In the listing that follows, locate the line containing "Given: Toggle the" and the line containing "Given: Enable Fill Inside checkbox". Retype exactly those two lines and every line between them, and nothing more.

══ DATA PROVIDED ══

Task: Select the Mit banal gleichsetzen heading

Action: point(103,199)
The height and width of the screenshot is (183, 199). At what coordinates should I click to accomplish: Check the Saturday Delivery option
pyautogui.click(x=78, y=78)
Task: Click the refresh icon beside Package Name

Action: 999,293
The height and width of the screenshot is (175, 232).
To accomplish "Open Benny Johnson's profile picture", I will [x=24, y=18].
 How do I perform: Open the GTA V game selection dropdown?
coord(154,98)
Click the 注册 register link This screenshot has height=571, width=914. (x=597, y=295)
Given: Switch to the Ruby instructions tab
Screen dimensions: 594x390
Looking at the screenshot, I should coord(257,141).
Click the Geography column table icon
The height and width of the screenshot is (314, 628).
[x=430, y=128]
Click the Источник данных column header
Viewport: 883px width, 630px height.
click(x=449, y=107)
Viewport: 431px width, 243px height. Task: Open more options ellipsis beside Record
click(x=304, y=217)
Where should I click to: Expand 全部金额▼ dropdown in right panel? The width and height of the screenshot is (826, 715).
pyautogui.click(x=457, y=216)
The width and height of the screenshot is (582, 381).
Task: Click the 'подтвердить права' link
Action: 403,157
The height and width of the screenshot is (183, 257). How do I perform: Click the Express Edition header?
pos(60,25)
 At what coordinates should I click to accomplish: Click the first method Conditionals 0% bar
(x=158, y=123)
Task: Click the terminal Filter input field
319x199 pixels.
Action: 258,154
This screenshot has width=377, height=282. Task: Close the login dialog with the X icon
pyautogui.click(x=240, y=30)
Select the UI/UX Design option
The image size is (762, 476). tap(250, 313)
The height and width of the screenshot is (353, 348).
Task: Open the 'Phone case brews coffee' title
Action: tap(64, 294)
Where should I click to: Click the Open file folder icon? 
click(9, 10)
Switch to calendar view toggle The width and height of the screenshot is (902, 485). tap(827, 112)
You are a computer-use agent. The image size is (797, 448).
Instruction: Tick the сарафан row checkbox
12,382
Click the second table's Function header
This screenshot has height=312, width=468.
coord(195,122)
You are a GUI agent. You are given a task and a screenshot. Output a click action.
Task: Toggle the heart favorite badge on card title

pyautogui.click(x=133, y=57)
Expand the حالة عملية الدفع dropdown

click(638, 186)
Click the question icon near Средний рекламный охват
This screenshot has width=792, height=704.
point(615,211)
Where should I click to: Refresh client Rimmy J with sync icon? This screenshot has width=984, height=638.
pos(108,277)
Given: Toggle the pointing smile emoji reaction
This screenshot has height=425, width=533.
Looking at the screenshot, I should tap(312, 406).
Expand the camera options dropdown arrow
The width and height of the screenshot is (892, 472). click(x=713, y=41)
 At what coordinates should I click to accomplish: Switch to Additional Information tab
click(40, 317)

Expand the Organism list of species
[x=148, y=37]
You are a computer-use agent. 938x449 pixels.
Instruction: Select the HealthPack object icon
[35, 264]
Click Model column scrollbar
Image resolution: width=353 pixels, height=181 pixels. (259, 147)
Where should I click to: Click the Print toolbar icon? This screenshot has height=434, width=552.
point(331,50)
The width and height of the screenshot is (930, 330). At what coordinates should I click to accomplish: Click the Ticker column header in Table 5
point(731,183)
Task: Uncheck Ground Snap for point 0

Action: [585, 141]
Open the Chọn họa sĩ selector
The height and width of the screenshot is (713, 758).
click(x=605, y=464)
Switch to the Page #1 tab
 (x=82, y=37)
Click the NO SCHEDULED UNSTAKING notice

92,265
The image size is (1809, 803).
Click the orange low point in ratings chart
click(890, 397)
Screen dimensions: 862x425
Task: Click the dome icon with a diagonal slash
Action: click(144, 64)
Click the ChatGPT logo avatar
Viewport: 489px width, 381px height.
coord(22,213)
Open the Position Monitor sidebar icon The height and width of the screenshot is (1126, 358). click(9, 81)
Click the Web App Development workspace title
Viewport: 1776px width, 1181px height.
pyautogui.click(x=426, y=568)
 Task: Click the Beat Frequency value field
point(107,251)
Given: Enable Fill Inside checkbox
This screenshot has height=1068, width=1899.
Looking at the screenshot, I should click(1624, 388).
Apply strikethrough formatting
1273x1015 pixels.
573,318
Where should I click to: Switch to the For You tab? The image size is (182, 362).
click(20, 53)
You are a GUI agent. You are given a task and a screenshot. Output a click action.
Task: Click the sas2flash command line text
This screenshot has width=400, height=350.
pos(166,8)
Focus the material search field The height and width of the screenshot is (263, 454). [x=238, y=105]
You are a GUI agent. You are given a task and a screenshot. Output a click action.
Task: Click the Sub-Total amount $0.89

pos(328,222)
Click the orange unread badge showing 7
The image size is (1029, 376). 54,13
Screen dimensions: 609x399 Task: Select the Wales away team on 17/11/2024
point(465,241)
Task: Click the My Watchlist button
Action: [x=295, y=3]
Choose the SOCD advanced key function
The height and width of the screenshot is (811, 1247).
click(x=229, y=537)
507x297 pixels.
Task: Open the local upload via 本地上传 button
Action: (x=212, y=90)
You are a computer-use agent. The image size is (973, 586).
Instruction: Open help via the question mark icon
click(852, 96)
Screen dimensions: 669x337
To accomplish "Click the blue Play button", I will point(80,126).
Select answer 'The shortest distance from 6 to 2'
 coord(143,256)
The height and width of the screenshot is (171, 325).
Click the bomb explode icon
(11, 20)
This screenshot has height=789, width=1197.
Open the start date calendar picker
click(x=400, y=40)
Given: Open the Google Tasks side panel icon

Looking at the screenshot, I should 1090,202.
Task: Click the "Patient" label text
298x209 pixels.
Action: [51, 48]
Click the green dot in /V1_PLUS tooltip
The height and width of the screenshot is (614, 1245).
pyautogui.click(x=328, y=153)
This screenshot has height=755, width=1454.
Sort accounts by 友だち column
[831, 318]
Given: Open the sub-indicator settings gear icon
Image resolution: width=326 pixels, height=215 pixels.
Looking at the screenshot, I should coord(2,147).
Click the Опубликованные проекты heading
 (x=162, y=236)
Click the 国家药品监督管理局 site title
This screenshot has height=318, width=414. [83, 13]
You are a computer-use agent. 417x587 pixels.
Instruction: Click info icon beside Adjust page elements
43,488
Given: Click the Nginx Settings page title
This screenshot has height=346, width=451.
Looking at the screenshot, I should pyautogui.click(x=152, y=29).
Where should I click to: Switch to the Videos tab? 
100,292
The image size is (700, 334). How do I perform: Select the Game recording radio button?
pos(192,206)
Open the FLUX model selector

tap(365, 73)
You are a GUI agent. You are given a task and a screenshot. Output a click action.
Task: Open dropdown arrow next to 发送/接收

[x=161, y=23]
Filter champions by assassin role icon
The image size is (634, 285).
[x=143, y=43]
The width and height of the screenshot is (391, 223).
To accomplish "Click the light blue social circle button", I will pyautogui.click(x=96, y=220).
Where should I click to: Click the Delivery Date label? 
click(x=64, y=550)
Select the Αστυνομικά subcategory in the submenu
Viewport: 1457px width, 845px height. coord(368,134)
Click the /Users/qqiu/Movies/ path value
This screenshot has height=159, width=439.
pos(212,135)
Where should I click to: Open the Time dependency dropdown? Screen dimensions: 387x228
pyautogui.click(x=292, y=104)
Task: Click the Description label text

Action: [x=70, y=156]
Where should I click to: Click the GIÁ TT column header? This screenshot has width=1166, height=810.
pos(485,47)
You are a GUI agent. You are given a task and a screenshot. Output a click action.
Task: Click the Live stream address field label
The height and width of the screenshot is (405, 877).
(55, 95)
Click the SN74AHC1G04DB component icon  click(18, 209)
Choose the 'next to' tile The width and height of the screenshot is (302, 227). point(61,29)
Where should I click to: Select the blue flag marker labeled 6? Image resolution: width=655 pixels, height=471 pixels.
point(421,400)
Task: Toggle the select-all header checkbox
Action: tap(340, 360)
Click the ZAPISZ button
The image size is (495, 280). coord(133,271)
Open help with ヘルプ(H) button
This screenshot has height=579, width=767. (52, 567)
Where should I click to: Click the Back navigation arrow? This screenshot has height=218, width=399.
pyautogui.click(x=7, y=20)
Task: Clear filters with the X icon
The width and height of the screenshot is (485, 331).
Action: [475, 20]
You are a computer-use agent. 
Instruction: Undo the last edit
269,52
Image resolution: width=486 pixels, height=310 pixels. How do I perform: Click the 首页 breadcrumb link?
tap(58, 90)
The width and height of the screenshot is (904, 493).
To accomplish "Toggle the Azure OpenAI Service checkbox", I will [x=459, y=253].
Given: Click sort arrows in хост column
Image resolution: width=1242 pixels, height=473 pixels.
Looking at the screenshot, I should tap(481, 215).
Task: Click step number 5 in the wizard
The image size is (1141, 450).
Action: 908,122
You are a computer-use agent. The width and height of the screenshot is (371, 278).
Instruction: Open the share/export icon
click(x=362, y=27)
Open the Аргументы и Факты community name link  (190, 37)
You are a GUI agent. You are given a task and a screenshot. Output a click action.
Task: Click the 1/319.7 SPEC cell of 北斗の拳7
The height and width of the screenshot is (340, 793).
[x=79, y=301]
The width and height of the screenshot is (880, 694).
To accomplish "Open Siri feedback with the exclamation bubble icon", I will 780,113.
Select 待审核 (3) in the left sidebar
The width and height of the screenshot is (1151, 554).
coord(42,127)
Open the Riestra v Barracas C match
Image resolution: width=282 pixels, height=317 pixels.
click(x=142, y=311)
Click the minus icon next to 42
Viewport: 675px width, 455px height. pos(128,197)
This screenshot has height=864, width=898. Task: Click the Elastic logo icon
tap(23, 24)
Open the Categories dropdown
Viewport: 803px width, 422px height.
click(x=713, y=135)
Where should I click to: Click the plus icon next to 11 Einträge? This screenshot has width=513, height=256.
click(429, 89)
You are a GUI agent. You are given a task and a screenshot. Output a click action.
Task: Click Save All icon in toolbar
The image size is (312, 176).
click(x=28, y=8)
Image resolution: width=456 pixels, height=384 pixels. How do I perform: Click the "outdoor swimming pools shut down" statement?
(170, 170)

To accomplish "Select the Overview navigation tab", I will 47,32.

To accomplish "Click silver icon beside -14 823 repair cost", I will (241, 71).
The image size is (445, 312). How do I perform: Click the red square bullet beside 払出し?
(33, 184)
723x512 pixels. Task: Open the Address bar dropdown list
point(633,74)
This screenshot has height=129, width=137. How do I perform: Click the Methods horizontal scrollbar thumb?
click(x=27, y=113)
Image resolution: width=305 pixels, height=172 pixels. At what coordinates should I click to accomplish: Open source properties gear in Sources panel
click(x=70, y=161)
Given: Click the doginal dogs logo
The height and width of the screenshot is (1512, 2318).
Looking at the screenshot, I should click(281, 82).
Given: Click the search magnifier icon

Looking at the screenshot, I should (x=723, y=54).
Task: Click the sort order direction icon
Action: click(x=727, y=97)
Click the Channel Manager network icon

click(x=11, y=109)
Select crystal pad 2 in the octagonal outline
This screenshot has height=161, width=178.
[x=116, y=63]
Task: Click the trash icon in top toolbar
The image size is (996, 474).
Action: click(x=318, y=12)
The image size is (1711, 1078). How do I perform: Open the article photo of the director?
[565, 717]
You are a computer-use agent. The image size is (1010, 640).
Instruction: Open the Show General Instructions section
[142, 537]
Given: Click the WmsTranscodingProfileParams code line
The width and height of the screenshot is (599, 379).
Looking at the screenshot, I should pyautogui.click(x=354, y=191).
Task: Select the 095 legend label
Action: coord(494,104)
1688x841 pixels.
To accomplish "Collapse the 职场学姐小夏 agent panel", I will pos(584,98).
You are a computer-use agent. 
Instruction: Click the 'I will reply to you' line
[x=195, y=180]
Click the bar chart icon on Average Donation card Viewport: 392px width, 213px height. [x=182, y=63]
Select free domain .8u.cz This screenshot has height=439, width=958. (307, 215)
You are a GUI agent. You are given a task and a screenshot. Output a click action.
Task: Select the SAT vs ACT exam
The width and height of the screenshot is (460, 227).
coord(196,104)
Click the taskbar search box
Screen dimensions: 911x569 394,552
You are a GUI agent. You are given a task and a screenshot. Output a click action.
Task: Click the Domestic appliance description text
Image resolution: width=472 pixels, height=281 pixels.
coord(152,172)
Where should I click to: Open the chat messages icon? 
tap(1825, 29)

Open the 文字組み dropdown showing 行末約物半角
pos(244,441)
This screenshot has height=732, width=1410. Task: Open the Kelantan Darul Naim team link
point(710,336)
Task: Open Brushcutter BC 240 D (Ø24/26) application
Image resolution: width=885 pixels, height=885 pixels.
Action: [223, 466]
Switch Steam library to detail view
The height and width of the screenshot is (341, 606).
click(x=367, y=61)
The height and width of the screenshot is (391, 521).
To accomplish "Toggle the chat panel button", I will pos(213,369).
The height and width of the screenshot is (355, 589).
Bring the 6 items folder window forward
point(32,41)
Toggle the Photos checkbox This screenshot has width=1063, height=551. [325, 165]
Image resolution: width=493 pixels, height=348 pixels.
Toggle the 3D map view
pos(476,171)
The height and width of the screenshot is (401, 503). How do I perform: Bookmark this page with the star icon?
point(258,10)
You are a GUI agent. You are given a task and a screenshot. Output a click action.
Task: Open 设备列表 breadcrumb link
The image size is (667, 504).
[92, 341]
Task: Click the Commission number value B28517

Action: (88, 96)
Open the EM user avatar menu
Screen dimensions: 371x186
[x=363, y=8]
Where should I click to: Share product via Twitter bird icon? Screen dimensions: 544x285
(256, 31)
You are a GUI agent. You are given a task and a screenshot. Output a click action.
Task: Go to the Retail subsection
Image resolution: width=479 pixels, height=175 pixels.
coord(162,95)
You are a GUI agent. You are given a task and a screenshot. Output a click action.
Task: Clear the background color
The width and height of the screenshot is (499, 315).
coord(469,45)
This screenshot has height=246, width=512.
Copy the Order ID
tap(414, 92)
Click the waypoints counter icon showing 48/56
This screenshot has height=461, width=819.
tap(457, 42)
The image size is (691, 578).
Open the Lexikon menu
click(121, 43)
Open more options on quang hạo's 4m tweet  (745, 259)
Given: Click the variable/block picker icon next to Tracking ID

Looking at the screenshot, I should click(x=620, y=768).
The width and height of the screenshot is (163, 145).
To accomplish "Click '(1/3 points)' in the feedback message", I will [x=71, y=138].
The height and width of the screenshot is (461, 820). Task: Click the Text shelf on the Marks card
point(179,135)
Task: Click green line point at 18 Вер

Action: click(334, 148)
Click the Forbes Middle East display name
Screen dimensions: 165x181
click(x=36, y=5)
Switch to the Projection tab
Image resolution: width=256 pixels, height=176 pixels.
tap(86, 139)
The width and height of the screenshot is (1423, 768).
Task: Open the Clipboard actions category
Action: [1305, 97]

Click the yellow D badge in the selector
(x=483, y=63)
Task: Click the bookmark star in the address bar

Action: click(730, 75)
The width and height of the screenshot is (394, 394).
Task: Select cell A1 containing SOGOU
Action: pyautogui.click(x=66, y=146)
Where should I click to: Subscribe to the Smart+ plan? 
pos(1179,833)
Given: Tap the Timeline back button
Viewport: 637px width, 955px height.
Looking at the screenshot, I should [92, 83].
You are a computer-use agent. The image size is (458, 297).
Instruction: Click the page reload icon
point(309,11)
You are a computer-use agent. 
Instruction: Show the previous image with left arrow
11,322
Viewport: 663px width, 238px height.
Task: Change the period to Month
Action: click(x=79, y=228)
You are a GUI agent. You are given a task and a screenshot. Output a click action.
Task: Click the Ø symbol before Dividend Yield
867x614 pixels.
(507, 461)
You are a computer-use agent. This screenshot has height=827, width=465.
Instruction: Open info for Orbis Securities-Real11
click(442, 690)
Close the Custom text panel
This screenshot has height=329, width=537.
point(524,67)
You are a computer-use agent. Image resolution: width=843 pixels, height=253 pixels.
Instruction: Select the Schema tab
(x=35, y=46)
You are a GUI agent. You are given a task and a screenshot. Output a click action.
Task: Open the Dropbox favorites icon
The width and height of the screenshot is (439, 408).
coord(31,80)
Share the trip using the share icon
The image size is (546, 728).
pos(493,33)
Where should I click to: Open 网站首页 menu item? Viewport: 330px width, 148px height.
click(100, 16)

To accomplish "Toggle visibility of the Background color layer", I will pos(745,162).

═══

## RESPONSE AREA
Given: Toggle the pointing smile emoji reaction
This screenshot has height=425, width=533.
Looking at the screenshot, I should tap(312, 406).
Expand the camera options dropdown arrow
The width and height of the screenshot is (892, 472). click(x=713, y=41)
 At what coordinates should I click to accomplish: Switch to Additional Information tab
click(40, 317)

Expand the Organism list of species
[x=148, y=37]
You are a computer-use agent. 938x449 pixels.
Instruction: Select the HealthPack object icon
[35, 264]
Click Model column scrollbar
Image resolution: width=353 pixels, height=181 pixels. (259, 147)
Where should I click to: Click the Print toolbar icon? This screenshot has height=434, width=552.
point(331,50)
The width and height of the screenshot is (930, 330). At what coordinates should I click to accomplish: Click the Ticker column header in Table 5
point(731,183)
Task: Uncheck Ground Snap for point 0

Action: [585, 141]
Open the Chọn họa sĩ selector
The height and width of the screenshot is (713, 758).
click(x=605, y=464)
Switch to the Page #1 tab
 (x=82, y=37)
Click the NO SCHEDULED UNSTAKING notice

92,265
The image size is (1809, 803).
Click the orange low point in ratings chart
click(890, 397)
Screen dimensions: 862x425
Task: Click the dome icon with a diagonal slash
Action: click(144, 64)
Click the ChatGPT logo avatar
Viewport: 489px width, 381px height.
coord(22,213)
Open the Position Monitor sidebar icon The height and width of the screenshot is (1126, 358). click(9, 81)
Click the Web App Development workspace title
Viewport: 1776px width, 1181px height.
pyautogui.click(x=426, y=568)
 Task: Click the Beat Frequency value field
point(107,251)
Given: Enable Fill Inside checkbox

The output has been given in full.